-- Excerpted passage --
= Beginning of Section =

Tomorrow marks a year since you left. I miss you so bad it hurts. I hope you have had time to read all of the beautiful letters people wrote to you. It isn’t just me and your family who miss you. You left a ginormous hole for a fairly small girl.
Since we can’t have you here with us, we watch videos of you all the time. We have our favorites. Annie is one, of course. Also, we laughed and laughed about the Disney cruise when you missed mommy and wouldn’t stay at the kids’ camps. Our little pager said: Kylie would like to be picked up at Monstro Point & Kylie would like to be picked up at Animator’s Pallet. When I interviewed you to see what your favorite parts of the day were, I asked you what you did when you didn’t want to stay and you said, “Um, cwied”. There was no remorse in your little voice.
“Um, cwied” is our family catchphrase now.

= End of Section =

-- Required action --
Edit the anniversary letter's passage that opens with "Since we can’t" and closes with "your little voice." so that "videos" becomes "home movies", and give the full revised passage.

-- Information given --
= Beginning of Section =

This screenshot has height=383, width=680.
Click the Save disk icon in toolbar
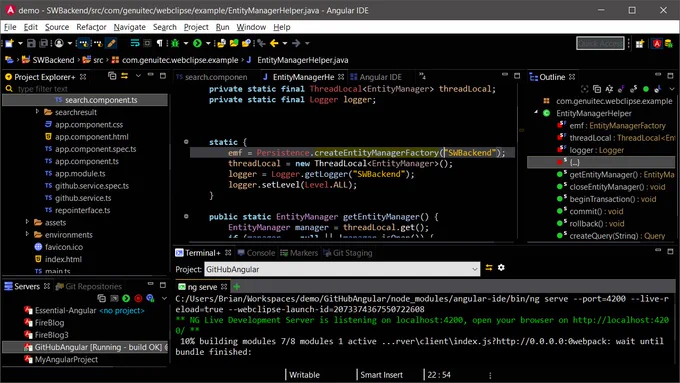click(x=31, y=43)
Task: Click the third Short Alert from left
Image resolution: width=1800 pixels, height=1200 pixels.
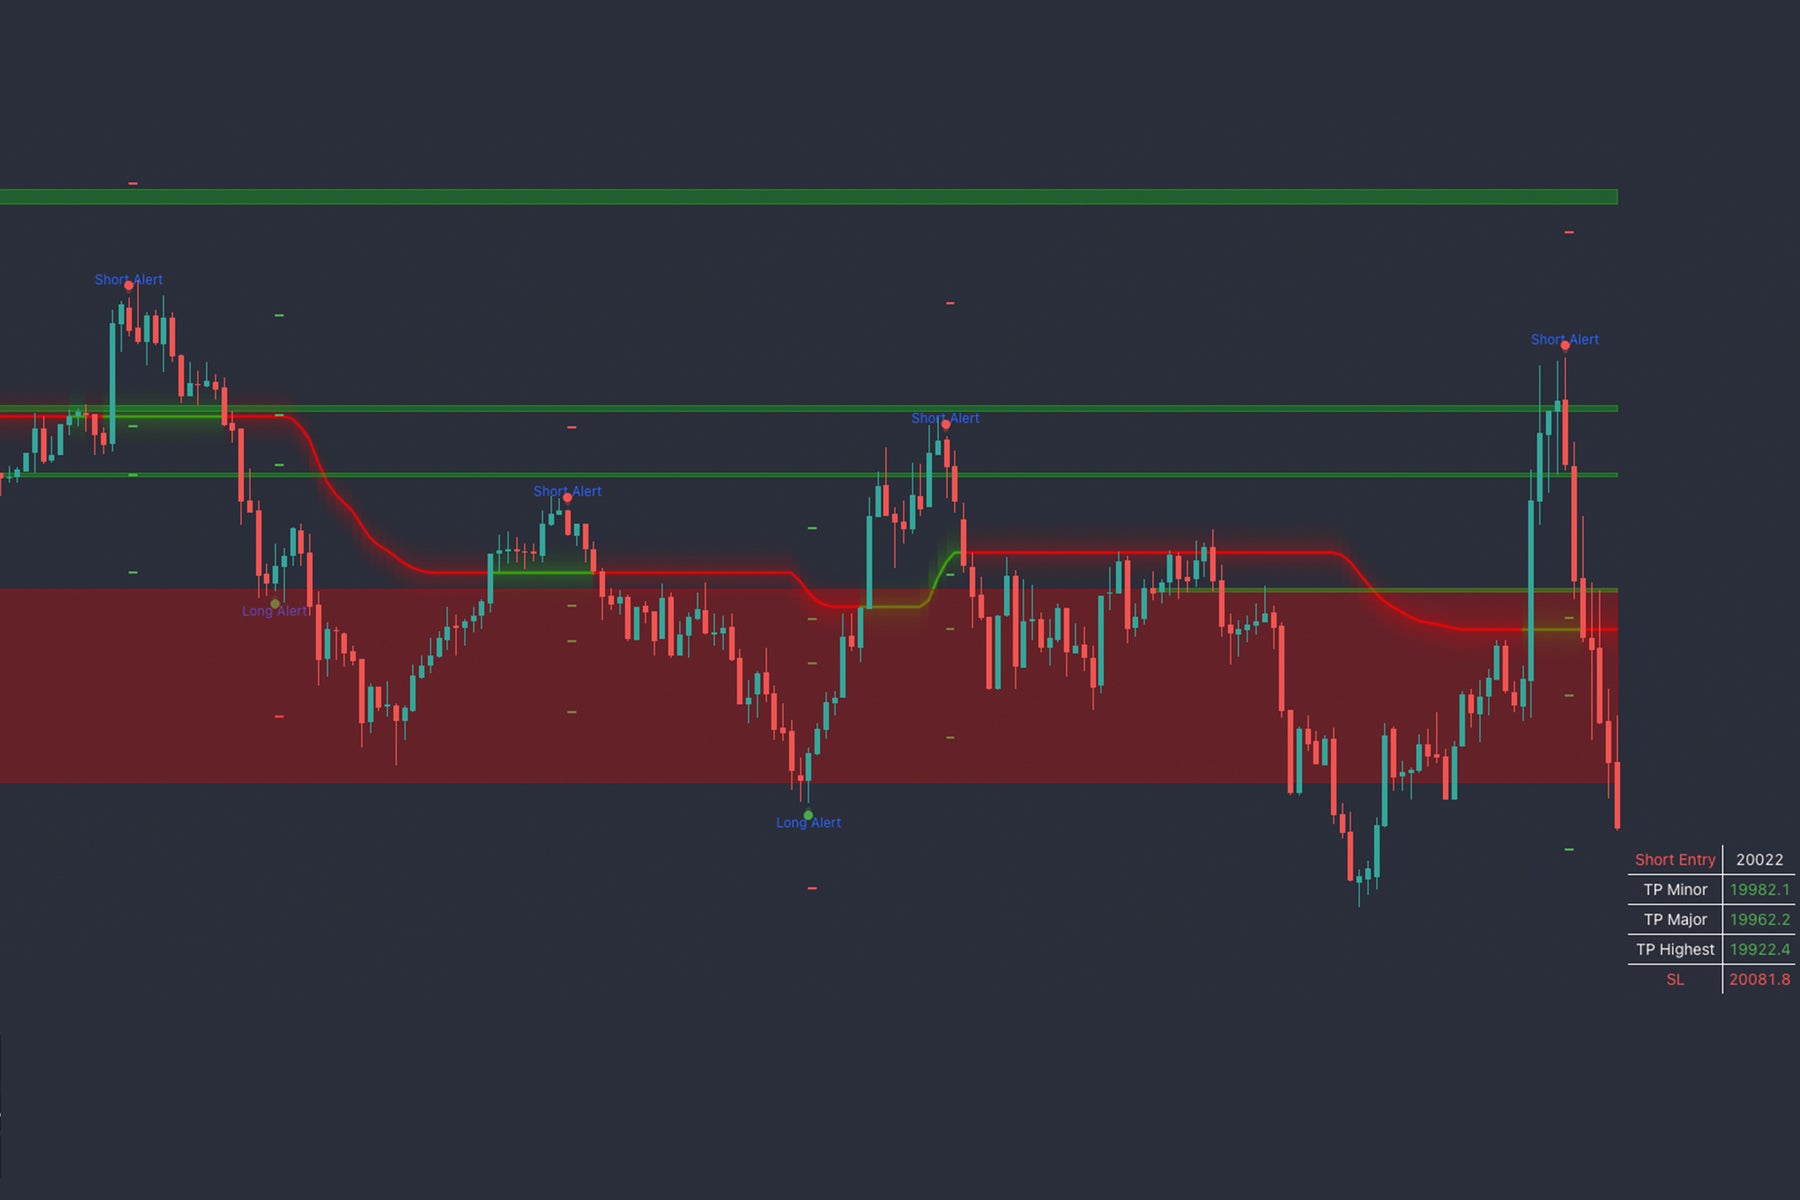Action: 945,419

= End of Section =

-- Output of the exercise --
Since we can’t have you here with us, we watch home movies of you all the time. We have our favorites. Annie is one, of course. Also, we laughed and laughed about the Disney cruise when you missed mommy and wouldn’t stay at the kids’ camps. Our little pager said: Kylie would like to be picked up at Monstro Point & Kylie would like to be picked up at Animator’s Pallet. When I interviewed you to see what your favorite parts of the day were, I asked you what you did when you didn’t want to stay and you said, “Um, cwied”. There was no remorse in your little voice.